William Buckminster Lindsay, Jr, served as a Bishop's
Counselor for several years. His wife Julia labored seven years as President of the
Relief Society in Paris, Idaho, from February 1, 1872 to 1879, when a Stake was organized
and she was chosen to preside over the Stake Relief Society with Elizabeth Collings and
Hannah Bible as counselors.
William Buckminster Lindsay, Jr. was harassed in later years by the United States Marshals who were seeking out and arresting all those who had plural
wives. He used to slip over to his son George Edwin's farm, east of Bennington, to avoid
the marshals. Many of the polygamists would sleep out-side with their revolvers by them
He lived to the age of 67 and died January 3, 1889 in Paris, Idaho.
He and his three wives are buried in the Paris cemetery.

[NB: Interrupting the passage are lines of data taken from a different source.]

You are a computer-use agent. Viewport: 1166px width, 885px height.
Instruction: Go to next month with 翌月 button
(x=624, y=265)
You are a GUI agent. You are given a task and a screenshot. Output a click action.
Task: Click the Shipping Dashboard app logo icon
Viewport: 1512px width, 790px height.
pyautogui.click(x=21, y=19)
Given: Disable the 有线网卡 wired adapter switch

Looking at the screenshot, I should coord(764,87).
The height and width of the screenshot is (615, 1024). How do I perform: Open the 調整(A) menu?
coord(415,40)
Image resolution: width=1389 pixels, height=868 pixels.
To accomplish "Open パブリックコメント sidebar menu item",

Julia died December 11 1913;
Parmelia died August 16, 1899; and Sarah died March 5, 1911.
On May 30, 1949, Bishop William Lindsay of the Dingle Ward offered a dedicatory prayer
and an appropriate marker was placed at the head of the graves of
this faithful Latter-Day Saint and his three wives.
In all, twenty-six children were born to William Buckminster Lindsay, Jr. Of these
eighteen grew to maturity and are numbered among the branches of the family association.